List each line of the items below that contains the word "icon".

(Supplied entries):

·····

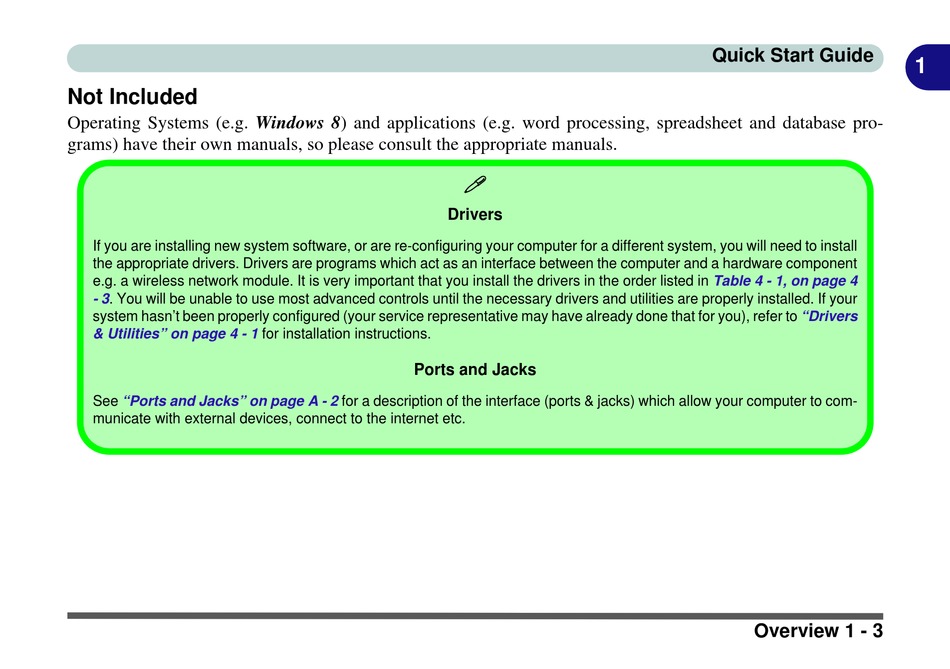Click the gray footer divider line

[x=475, y=615]
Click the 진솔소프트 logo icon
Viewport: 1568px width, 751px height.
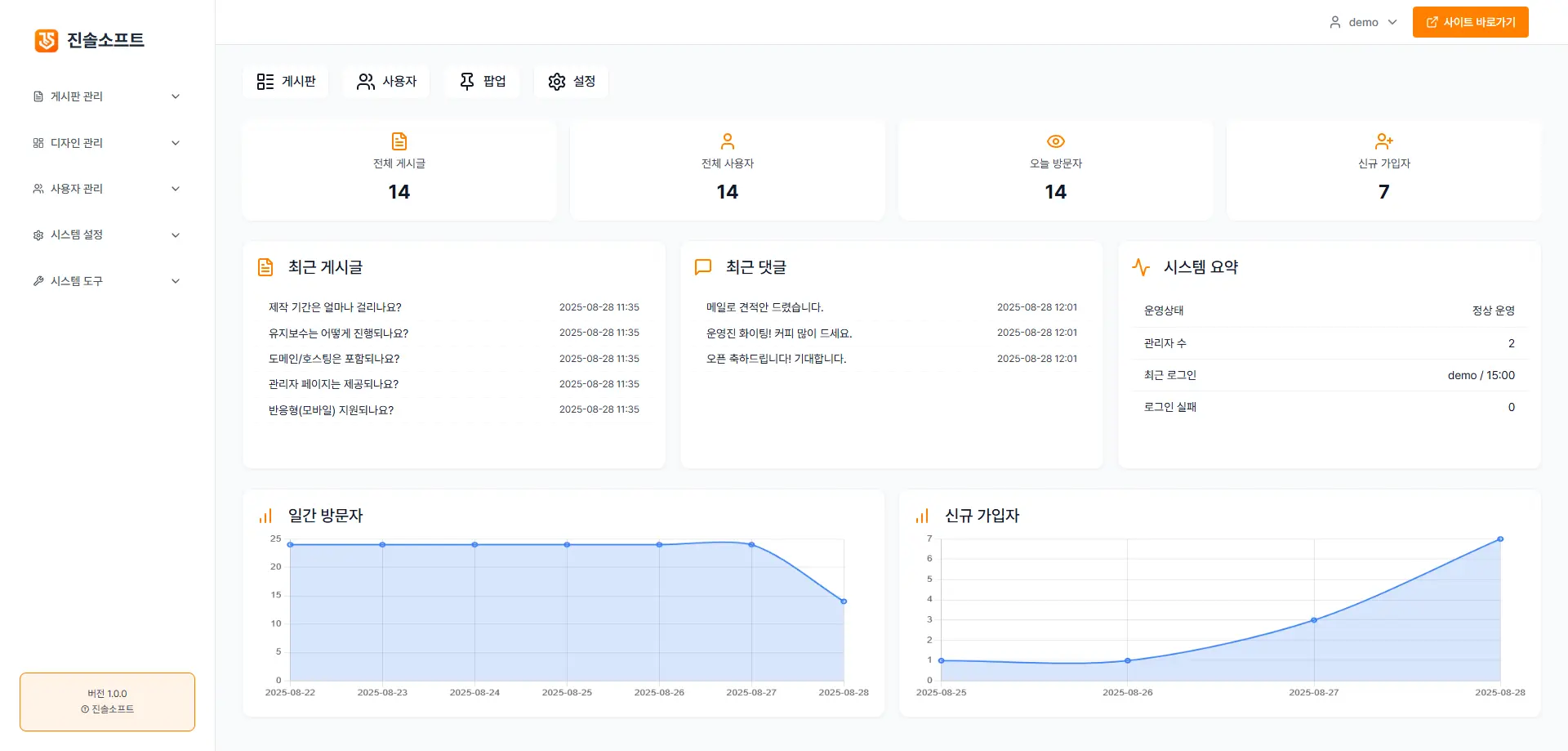pyautogui.click(x=46, y=40)
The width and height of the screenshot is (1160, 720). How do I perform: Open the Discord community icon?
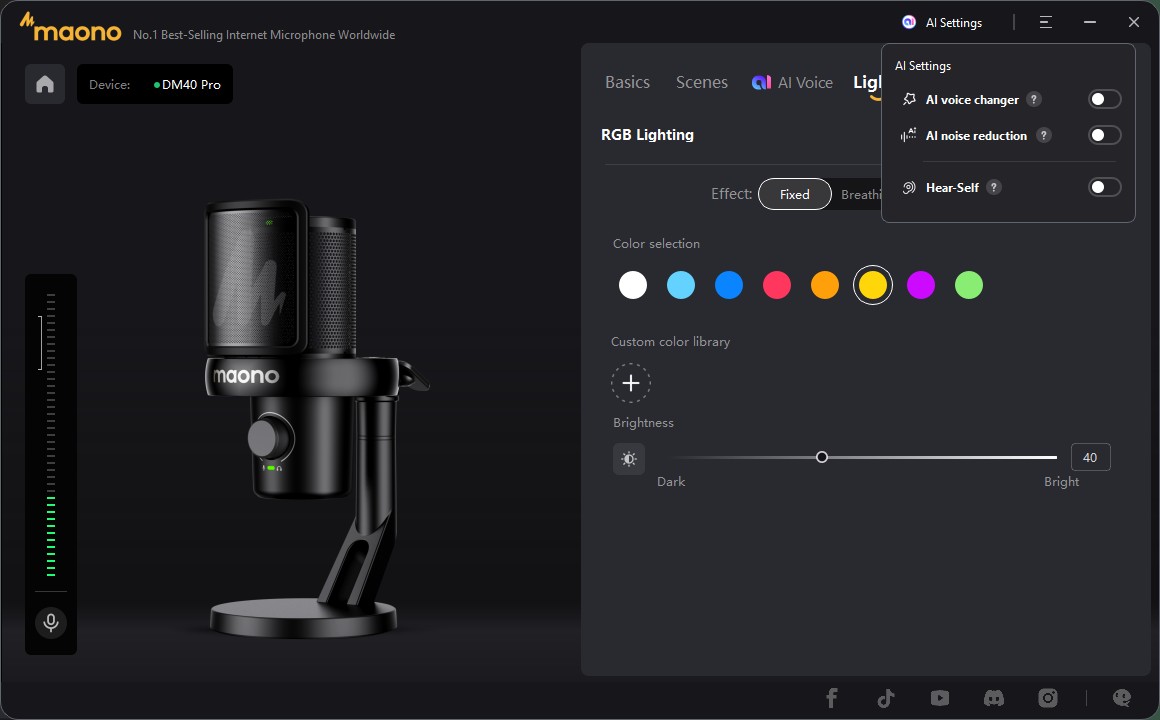[993, 698]
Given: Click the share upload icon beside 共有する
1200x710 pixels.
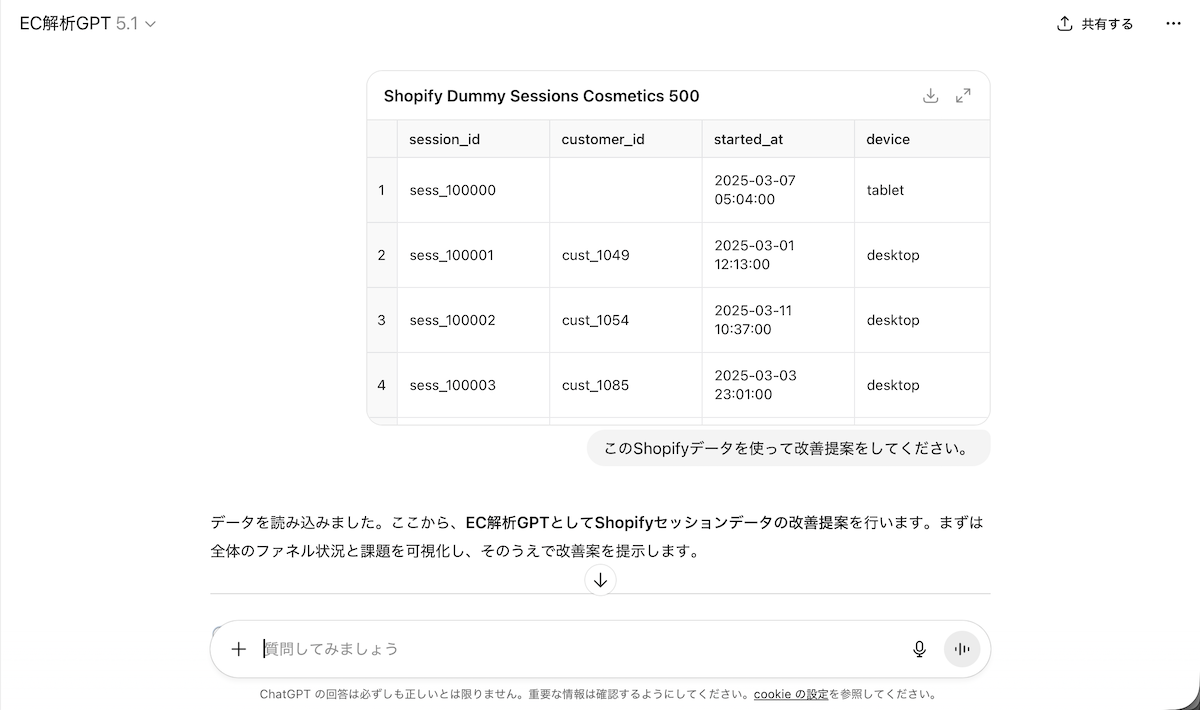Looking at the screenshot, I should click(1063, 23).
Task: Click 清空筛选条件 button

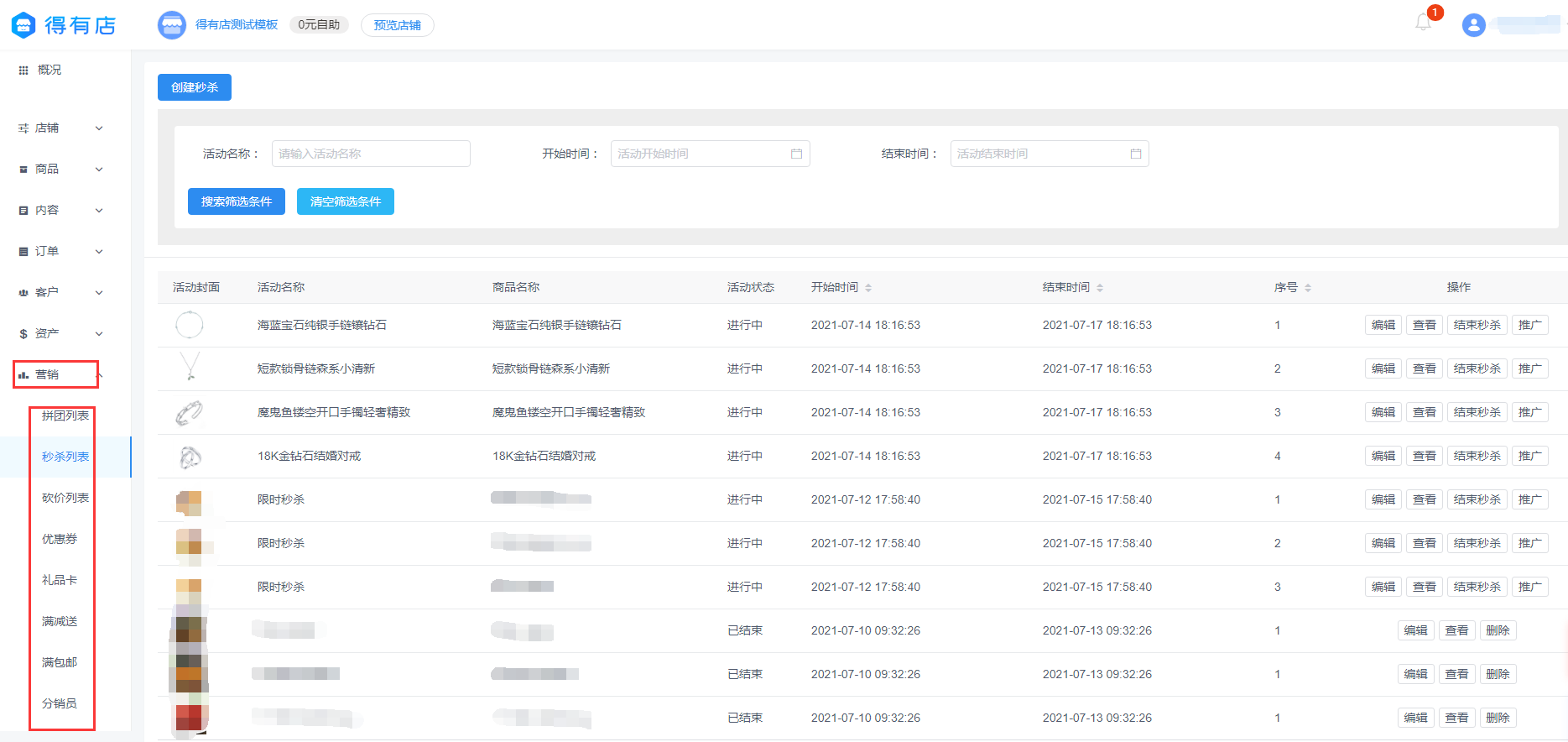Action: click(x=345, y=201)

·····

(The completed task):
Click the 진솔소프트 logo icon
The width and height of the screenshot is (1160, 720). How do I perform: Open the Discord community icon?
Given: Click the share upload icon beside 共有する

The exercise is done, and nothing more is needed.